6. The clear plastic tail drags on the ground, and the attached encoder provides an absolute measurement of vertical. When the robot turns on, it assumes that the current encoder reading represents straight upright. If you plugged in the computer board while the robot was not standing straight up, you can reset the computer board by pressing the tiny reset button beside the motor test button. "RESET" is printed on the board beside the button.
   
   The reset button. Click for full-size
7. Run your control program. Quit with Ctrl-C.

Safety

The robot is equipped with a bubble wrap helmet to protect it in case of a bad fall. However, please avoid dropping it or letting it fall over. If you push the plastic tail sideways, it can easily break the encoder shaft. Please be careful. If you need to handle the robot extensively, you can slide the tail off the encoder and set it aside until you need it. This robot is not as powerful as the pendulum robot, but it can still move away from you very quickly. Please keep your hand close to grab it.

Charging the batteries

We will try to keep the batteries charged, but if you have to charge them, here is the procedure. The battery chargers are "Electrifly Peak 400" chargers. Plug the clips on the 12VDC input to the 13.8 Volts output of the Hobbico. Plug red to red and black to black. You may plug both chargers in at once.

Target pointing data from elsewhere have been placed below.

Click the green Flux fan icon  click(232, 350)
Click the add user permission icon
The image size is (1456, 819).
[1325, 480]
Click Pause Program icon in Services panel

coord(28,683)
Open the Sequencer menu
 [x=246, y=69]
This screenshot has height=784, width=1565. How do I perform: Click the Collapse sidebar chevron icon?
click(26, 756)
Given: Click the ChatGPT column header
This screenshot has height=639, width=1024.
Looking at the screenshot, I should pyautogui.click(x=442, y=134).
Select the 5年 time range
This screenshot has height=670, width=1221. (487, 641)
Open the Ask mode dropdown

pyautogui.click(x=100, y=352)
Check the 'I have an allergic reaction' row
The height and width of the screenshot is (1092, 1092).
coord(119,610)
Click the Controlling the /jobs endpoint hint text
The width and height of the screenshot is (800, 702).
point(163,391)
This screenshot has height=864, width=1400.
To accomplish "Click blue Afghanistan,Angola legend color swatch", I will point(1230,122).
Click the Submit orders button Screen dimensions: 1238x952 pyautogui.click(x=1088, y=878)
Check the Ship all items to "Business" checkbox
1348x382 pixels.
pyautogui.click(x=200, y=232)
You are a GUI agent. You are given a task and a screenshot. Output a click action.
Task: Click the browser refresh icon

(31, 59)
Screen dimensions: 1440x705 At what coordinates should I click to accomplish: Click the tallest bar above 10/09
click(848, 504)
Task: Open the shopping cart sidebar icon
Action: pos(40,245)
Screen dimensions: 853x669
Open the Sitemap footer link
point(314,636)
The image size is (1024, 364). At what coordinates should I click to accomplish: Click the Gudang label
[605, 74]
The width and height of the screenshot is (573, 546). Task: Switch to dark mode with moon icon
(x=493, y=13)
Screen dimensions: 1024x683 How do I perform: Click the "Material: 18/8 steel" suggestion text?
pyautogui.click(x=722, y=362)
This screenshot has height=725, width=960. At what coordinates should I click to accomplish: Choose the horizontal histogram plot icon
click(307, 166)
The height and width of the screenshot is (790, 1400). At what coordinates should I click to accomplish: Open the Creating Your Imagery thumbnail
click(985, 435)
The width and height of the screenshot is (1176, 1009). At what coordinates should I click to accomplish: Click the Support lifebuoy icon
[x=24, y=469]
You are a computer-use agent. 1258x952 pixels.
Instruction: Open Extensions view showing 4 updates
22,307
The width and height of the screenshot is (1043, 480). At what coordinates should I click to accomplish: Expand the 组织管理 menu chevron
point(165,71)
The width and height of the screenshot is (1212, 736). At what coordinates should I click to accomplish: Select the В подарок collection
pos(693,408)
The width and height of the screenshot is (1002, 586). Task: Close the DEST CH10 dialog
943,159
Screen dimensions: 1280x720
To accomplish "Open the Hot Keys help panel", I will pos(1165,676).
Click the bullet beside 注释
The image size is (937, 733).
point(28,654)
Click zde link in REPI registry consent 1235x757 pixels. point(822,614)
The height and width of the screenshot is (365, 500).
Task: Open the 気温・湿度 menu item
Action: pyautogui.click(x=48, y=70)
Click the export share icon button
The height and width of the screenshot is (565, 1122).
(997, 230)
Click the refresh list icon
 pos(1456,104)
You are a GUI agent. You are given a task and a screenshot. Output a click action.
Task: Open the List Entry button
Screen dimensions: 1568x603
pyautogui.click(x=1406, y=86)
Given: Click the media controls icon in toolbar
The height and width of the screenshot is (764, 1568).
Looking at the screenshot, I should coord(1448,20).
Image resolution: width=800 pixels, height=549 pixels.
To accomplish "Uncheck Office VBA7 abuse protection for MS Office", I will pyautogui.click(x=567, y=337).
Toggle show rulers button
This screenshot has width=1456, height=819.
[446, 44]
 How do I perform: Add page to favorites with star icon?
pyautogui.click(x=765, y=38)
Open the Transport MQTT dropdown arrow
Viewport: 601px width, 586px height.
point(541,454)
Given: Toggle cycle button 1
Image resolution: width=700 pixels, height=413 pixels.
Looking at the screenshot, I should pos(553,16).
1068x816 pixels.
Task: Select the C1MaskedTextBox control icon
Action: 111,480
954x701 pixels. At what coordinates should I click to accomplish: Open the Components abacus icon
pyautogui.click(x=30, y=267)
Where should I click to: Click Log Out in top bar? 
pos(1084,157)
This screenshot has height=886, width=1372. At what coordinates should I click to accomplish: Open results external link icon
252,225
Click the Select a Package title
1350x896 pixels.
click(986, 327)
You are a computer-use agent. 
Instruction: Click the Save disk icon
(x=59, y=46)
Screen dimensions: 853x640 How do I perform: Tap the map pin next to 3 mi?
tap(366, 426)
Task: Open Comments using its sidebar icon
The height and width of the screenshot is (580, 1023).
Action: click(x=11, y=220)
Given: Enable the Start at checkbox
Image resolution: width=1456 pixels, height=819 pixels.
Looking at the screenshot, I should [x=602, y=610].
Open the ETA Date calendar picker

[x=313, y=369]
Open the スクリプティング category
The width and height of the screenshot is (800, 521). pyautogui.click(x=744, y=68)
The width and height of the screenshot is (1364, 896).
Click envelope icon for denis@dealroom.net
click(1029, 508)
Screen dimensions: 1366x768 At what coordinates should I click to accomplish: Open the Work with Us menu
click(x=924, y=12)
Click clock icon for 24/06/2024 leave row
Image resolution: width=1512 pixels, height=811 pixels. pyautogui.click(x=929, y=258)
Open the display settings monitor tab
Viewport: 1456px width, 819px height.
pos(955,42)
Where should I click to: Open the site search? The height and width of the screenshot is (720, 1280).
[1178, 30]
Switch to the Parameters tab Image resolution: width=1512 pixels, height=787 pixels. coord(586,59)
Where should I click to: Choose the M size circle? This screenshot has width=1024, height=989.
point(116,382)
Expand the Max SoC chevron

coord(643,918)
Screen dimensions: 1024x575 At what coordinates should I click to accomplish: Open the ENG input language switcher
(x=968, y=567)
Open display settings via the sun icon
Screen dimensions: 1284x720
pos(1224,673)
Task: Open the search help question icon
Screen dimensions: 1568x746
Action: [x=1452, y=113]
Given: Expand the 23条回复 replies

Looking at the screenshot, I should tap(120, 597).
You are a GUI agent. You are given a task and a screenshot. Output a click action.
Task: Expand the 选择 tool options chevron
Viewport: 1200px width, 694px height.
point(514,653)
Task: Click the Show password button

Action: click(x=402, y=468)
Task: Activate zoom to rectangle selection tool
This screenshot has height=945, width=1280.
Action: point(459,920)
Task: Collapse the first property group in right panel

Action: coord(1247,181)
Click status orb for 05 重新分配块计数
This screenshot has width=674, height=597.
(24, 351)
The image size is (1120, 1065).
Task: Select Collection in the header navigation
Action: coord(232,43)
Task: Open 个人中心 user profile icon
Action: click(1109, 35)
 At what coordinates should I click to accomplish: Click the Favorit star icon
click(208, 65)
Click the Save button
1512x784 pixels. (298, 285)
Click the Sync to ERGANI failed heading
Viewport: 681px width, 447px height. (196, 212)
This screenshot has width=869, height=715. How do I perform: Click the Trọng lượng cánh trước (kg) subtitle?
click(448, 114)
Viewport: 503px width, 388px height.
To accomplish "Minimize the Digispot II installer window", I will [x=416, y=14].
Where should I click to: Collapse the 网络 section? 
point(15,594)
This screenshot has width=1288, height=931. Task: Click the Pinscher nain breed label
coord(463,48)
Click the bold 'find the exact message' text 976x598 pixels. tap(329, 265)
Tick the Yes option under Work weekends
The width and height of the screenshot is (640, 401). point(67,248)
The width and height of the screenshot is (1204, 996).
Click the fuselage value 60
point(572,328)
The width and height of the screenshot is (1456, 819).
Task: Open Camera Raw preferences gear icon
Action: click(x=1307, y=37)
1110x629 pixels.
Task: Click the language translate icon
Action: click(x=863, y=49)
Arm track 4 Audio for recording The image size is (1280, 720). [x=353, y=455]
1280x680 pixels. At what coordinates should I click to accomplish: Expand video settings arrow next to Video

Rest the charger and robot on the floor. Set the "CHARGE CURRENT" switch on the charger to 1.2A. Turn on the power supply. Plug the battery into the charger. Hold down the "START" button until the "NIMH" light turns on. When the battery is charged, the lights will start flashing again. The battery will have enough charge to use sooner than that, so you don't have to wait that long.

The code

You may downlod the code here. A copy of the code is already available on the REL computer at /root/balancer-code.zip. Unzip the code and build it by going into balancer-code/ArtLPC/Balancer and typing make -f Makefile-POSIX. Then run POSIX/lqr-test. Modify the file linear-control-pitch-encoder.c. Communication protocol code is in serial-robot-interface.c.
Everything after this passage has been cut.